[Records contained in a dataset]
────────────────────────────────────────
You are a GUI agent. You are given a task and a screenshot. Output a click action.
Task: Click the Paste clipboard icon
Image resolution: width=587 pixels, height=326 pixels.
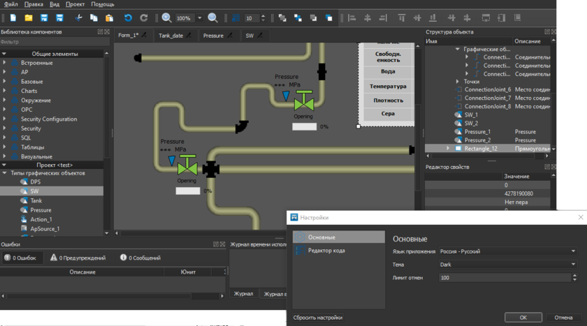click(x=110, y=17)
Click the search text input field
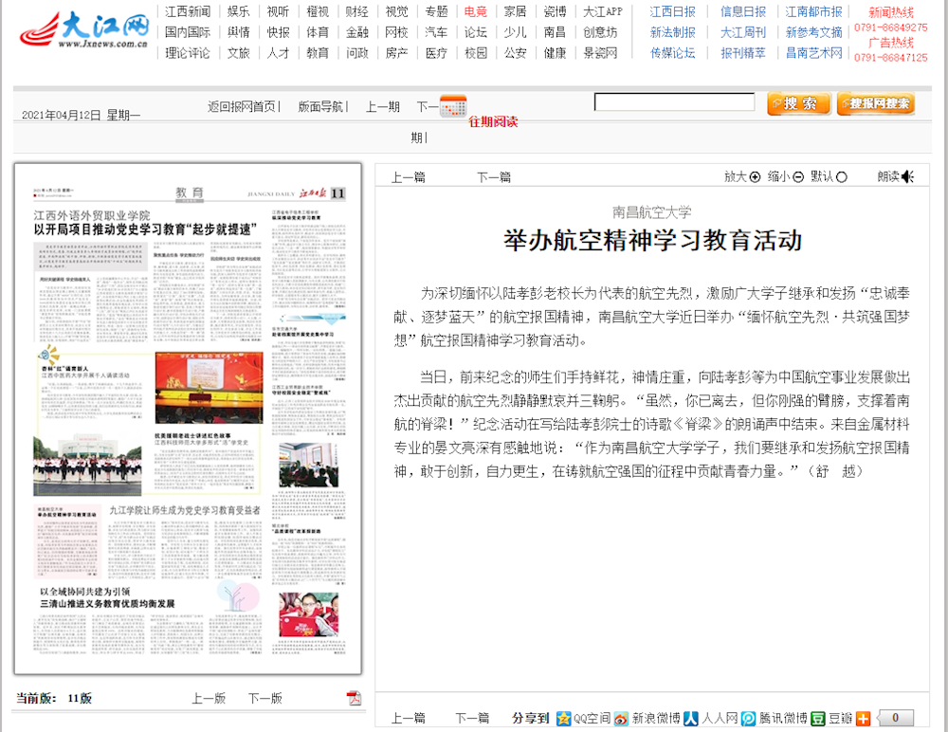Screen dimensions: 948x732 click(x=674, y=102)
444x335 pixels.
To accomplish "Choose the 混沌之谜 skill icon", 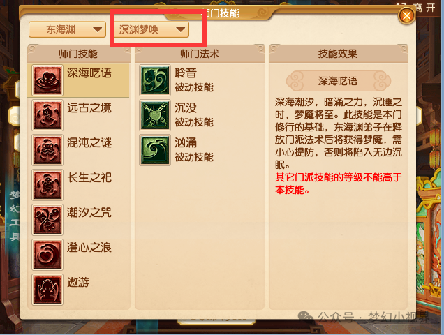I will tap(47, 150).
────────────────────────────────────────
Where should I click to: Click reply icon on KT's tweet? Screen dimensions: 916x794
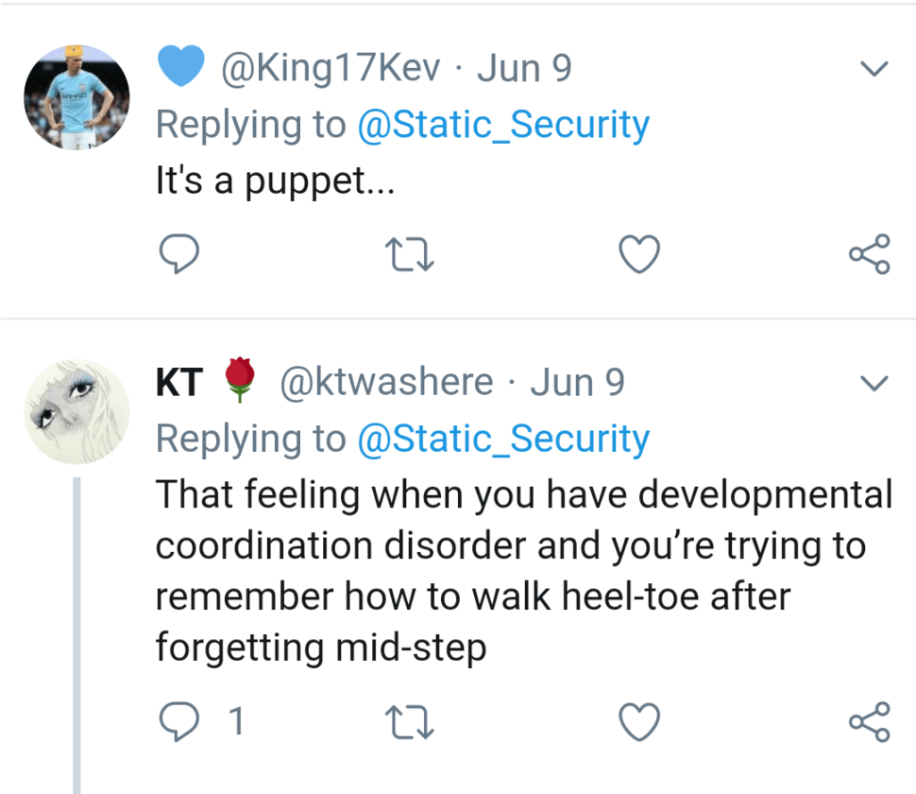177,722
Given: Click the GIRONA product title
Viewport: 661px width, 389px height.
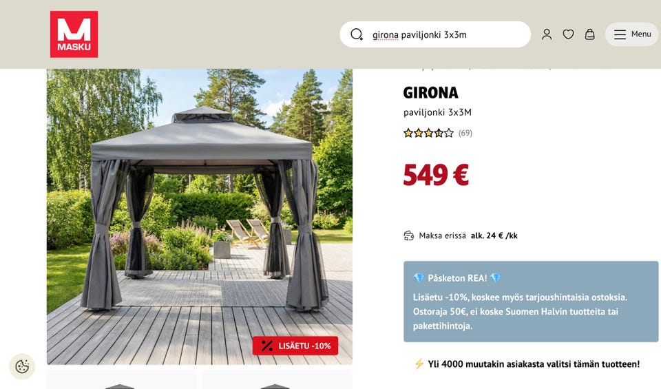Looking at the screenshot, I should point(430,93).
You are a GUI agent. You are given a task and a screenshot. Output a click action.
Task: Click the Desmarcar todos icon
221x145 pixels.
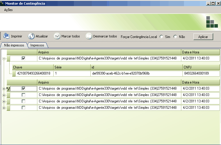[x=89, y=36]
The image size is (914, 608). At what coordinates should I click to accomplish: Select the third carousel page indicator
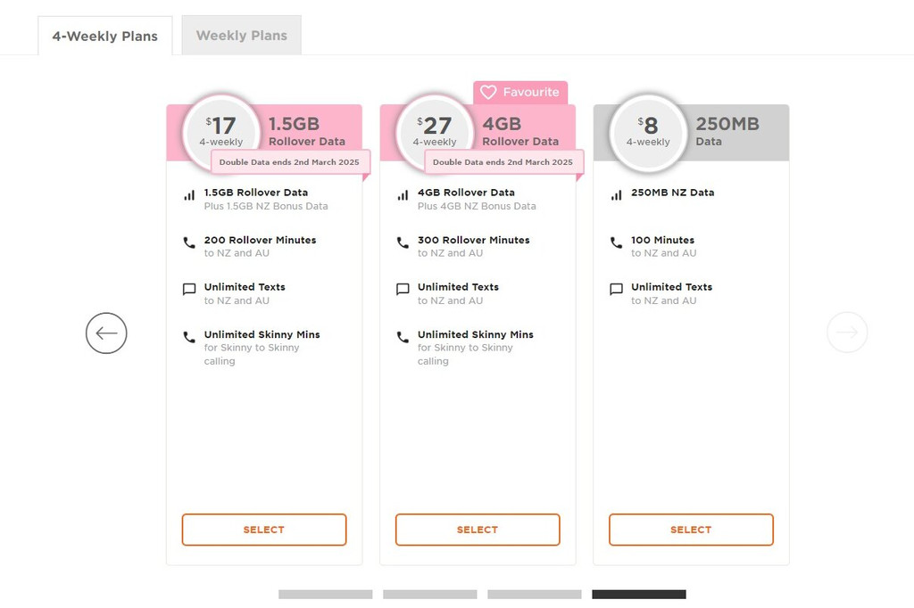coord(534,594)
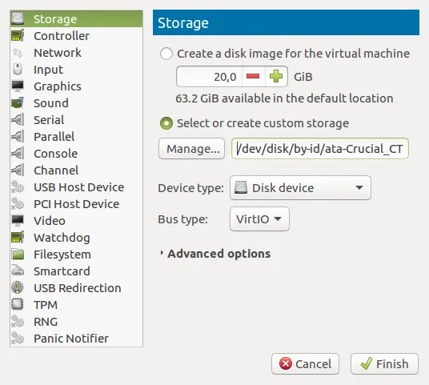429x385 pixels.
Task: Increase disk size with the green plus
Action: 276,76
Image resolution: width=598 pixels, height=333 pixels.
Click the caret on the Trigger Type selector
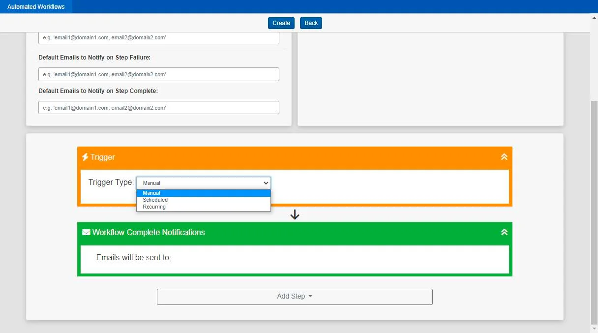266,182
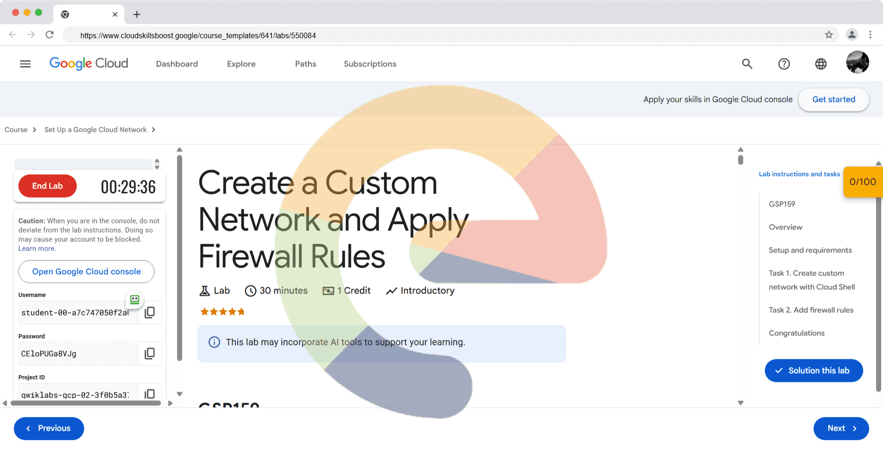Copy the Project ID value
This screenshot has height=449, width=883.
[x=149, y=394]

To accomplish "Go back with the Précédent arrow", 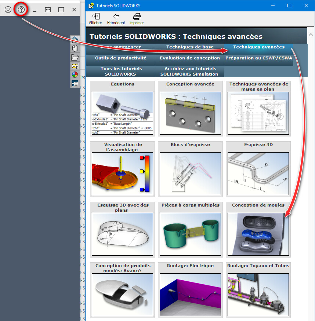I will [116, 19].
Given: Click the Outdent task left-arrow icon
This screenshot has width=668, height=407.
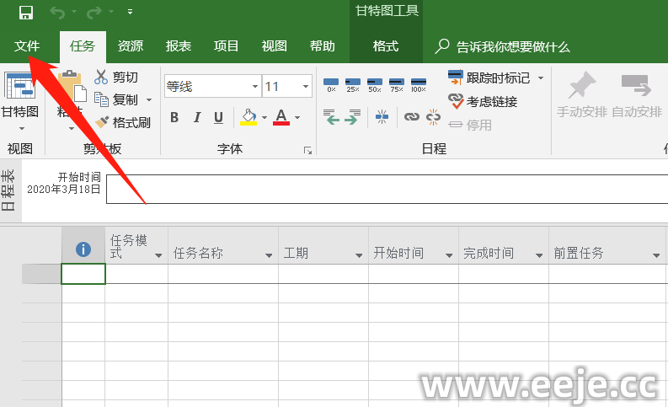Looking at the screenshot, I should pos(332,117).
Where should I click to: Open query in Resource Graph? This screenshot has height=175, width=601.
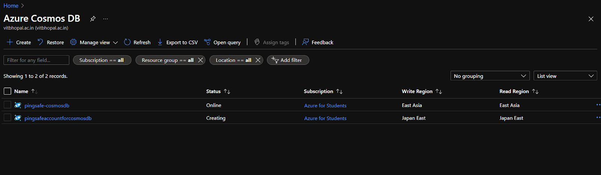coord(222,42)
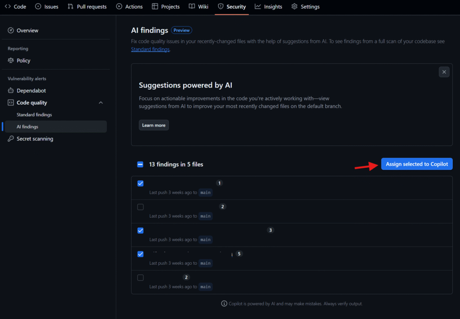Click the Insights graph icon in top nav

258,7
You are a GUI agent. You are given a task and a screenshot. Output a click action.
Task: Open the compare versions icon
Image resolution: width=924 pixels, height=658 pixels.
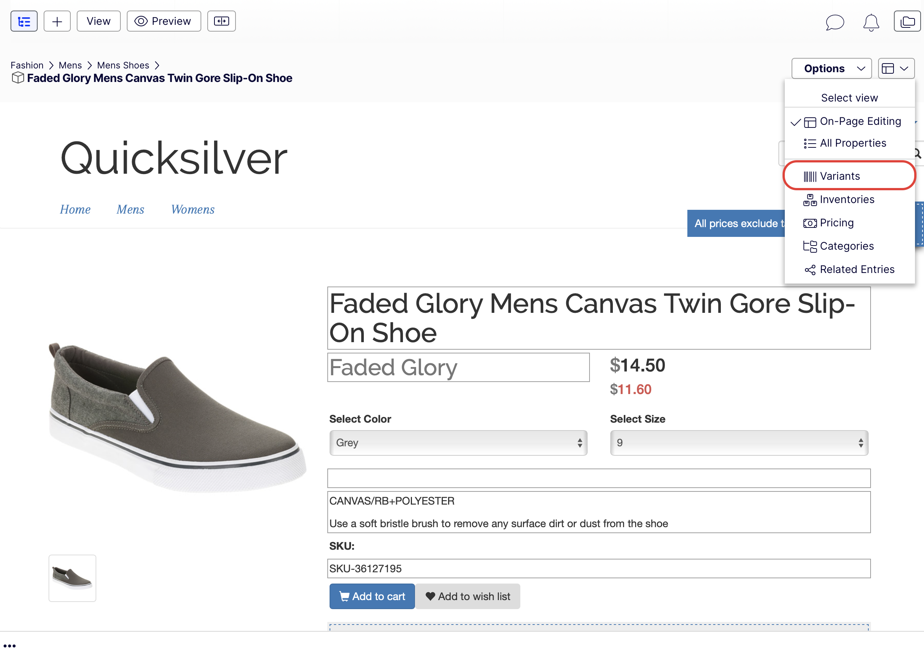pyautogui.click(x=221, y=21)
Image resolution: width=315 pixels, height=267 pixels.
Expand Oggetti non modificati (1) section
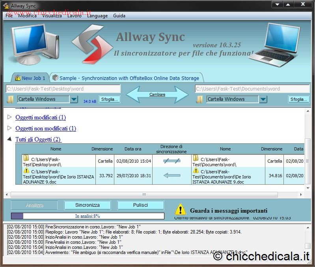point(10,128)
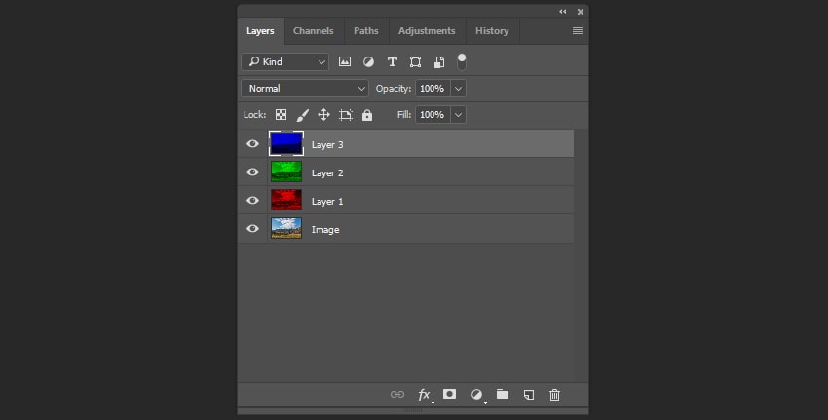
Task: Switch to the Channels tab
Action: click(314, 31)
────────────────────────────────────────
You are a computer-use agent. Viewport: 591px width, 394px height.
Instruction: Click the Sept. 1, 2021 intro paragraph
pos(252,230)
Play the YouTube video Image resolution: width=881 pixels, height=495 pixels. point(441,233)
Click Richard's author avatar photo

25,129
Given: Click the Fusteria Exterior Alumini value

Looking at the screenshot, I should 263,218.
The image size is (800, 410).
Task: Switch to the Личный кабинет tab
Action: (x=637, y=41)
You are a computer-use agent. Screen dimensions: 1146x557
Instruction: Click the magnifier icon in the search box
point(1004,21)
────────────────────────────────────────
» BRIEF: Whatever pictures the records hold, omit them; give again exactly the lines from the one containing "Where should I click to: Open" through the one containing "Image resolution: width=315".

» ANSWER AREA:
Where should I click to: Open query in Resource Graph? This screenshot has height=175, width=601.
coord(222,42)
Click the Insights graph icon in top nav

258,7
You are a GUI agent. You are given a task and a screenshot. Output a click action.
Task: Open the compare versions icon
Image resolution: width=924 pixels, height=658 pixels.
pyautogui.click(x=221, y=21)
Image resolution: width=315 pixels, height=267 pixels.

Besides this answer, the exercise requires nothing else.